__DIRECTIONS FOR THIS TASK__
In the entries that follow, find every line containing "Visit" and copy it.
[RECORDS TO PROCESS — start]
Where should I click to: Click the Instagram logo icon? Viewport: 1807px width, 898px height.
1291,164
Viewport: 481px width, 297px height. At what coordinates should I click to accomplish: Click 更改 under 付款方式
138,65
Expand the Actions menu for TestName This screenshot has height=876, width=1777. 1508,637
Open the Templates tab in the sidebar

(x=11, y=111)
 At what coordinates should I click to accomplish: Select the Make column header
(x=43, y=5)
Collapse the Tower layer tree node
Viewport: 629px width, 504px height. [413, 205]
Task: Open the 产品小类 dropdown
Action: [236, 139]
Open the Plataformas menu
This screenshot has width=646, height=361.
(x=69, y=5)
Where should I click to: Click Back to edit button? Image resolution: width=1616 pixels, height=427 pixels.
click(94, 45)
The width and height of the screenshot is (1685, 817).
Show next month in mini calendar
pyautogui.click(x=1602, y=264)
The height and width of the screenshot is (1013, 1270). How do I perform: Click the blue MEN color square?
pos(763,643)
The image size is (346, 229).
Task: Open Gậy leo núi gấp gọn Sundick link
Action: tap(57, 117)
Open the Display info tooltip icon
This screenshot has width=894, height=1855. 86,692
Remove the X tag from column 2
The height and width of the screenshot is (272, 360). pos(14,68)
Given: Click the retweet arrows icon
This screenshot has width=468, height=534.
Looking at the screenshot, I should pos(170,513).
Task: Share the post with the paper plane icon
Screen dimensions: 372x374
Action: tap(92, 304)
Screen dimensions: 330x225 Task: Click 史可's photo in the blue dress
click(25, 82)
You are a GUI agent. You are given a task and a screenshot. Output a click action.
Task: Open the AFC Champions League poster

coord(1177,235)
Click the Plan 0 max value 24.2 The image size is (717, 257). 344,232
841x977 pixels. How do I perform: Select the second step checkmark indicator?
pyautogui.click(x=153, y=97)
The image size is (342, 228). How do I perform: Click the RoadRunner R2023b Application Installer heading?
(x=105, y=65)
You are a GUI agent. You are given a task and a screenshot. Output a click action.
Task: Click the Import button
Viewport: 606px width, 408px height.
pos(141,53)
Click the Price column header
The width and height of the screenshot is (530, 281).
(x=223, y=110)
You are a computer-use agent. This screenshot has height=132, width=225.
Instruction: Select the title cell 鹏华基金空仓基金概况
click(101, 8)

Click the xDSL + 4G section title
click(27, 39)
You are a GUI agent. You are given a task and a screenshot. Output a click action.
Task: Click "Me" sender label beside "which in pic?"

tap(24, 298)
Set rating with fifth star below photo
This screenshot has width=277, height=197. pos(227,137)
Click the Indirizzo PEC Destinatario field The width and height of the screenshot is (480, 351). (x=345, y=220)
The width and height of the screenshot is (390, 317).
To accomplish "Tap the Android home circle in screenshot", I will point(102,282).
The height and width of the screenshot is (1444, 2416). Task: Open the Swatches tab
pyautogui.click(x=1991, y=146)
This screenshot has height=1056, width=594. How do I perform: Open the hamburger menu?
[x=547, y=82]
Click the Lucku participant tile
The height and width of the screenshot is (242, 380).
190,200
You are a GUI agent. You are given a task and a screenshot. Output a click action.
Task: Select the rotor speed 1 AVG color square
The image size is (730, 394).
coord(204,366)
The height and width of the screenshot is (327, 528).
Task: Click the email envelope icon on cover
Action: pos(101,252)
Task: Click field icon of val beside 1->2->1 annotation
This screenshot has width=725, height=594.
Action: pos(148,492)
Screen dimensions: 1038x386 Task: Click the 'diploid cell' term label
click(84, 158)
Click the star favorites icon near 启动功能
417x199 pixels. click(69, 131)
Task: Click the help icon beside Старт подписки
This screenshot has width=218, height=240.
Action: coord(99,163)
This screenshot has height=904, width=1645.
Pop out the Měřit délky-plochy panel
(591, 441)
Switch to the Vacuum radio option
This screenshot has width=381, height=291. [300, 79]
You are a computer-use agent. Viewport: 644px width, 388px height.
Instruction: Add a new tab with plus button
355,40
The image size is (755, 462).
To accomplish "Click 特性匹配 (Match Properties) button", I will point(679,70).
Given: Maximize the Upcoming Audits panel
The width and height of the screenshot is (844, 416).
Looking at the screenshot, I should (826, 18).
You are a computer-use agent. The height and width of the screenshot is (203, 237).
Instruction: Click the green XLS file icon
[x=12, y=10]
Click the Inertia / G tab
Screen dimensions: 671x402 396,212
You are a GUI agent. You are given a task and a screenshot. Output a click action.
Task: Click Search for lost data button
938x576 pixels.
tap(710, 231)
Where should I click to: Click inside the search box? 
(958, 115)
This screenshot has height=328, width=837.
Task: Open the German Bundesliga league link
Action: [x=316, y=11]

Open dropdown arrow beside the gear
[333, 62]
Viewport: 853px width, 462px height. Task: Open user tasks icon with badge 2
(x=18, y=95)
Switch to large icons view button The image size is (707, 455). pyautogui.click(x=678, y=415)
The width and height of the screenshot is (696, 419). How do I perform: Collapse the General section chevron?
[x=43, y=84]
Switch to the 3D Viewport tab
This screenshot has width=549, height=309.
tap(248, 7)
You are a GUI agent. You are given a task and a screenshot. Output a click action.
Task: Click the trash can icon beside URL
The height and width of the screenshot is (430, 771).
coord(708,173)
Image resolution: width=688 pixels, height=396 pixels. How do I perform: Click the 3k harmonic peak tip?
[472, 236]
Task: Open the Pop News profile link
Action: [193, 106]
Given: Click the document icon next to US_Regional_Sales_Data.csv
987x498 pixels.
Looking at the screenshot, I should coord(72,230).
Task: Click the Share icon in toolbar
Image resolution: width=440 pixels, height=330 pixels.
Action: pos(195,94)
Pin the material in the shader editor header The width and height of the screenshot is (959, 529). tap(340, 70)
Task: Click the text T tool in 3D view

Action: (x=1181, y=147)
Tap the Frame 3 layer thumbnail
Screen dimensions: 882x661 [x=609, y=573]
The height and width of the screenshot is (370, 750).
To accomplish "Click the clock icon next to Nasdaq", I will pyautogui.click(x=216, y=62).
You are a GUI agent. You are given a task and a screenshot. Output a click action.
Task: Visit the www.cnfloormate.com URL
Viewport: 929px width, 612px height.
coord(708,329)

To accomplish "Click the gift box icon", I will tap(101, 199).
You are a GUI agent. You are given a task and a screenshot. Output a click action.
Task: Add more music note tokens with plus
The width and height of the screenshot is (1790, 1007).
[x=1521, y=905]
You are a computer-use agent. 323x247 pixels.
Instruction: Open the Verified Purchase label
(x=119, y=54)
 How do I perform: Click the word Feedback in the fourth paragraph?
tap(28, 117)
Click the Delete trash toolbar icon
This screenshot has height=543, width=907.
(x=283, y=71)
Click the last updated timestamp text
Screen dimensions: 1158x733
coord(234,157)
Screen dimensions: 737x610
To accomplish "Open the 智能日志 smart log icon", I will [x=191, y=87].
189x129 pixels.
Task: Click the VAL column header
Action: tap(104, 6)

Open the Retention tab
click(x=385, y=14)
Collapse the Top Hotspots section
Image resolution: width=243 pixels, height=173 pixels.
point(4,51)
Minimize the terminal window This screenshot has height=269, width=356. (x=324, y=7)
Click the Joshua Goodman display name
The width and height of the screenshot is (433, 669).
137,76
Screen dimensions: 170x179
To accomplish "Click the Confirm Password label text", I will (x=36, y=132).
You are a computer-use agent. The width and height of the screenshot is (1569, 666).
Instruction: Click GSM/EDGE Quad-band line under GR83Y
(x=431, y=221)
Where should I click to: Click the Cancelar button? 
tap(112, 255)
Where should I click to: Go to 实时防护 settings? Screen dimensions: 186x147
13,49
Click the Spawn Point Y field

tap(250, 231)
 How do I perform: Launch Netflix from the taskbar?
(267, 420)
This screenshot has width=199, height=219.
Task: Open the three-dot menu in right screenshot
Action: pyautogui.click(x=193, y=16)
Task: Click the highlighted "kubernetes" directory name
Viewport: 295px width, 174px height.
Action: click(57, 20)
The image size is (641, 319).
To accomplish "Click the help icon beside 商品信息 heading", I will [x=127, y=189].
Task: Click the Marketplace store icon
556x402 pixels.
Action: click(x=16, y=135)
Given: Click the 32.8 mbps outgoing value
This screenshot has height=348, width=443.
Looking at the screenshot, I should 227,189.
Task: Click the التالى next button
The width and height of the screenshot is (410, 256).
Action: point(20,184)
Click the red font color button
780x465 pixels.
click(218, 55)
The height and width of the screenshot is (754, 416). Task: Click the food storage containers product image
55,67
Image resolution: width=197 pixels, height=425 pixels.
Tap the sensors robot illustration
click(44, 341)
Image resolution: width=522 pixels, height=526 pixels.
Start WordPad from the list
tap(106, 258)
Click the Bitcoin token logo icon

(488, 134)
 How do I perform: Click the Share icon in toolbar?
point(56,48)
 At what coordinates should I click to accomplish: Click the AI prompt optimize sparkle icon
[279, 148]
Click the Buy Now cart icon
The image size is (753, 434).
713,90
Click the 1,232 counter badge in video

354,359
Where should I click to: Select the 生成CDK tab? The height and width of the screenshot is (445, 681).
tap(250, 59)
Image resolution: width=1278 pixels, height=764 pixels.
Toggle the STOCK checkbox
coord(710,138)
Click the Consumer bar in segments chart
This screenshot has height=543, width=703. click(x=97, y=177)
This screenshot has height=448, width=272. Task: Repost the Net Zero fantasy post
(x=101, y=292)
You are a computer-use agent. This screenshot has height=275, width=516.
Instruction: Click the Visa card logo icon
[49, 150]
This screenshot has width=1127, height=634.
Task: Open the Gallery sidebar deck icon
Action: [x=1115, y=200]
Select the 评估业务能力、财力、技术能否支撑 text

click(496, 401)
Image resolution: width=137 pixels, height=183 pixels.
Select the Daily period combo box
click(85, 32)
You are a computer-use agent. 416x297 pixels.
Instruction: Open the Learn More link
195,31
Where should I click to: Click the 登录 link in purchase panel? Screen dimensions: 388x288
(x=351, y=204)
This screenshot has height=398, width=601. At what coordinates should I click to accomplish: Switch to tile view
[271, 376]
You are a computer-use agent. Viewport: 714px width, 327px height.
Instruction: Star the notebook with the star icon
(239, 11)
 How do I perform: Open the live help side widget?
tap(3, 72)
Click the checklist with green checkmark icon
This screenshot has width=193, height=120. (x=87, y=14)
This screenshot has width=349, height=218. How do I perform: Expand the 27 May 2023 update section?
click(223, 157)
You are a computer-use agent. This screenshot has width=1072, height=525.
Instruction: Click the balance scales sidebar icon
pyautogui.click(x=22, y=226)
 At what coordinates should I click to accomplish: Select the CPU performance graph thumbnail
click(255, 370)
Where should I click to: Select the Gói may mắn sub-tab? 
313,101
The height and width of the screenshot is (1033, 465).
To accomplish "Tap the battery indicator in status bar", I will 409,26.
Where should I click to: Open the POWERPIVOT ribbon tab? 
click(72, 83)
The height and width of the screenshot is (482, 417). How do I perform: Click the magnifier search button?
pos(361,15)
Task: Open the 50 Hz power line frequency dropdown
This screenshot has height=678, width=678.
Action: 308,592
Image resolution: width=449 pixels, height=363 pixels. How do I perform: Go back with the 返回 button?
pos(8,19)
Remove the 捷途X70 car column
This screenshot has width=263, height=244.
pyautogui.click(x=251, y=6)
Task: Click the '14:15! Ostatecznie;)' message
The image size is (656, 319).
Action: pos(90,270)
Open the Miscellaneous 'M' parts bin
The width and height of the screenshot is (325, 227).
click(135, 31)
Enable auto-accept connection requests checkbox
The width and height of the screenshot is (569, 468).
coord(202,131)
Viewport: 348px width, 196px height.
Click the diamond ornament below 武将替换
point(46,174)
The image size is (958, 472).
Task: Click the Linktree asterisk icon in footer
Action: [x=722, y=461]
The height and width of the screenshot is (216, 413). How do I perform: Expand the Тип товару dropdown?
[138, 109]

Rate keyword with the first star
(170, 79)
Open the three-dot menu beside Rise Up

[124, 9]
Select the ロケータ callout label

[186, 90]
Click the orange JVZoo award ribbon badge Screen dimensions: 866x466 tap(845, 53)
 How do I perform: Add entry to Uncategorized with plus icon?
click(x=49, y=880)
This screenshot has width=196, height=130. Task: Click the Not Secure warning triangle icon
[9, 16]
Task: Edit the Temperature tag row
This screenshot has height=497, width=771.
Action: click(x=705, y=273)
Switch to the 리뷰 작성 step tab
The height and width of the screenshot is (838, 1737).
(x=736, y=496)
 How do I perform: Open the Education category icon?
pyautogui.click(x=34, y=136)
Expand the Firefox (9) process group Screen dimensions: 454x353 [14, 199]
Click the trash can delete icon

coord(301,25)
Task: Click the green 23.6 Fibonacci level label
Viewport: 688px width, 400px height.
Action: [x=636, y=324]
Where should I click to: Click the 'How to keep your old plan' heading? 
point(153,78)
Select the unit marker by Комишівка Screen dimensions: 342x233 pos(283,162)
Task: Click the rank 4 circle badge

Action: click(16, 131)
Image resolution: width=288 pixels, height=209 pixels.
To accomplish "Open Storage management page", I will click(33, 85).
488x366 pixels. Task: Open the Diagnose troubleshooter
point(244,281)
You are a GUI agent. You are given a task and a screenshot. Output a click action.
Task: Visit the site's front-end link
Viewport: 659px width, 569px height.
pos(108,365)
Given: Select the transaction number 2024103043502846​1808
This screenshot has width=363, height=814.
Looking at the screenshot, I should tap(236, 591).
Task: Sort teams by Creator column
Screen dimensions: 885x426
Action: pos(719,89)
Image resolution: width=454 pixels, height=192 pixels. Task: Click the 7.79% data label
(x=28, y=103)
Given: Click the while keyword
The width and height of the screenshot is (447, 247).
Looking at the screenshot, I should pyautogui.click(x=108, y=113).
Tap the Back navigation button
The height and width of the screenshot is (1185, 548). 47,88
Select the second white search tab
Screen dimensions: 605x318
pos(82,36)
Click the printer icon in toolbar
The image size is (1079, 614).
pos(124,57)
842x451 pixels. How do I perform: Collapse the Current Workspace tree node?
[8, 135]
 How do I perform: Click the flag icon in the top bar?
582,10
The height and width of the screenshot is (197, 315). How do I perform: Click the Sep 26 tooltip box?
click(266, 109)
[RECORDS TO PROCESS — finish]
__WRITTEN SOLUTION__
Task: Visit the www.cnfloormate.com URL
Task: Visit the site's front-end link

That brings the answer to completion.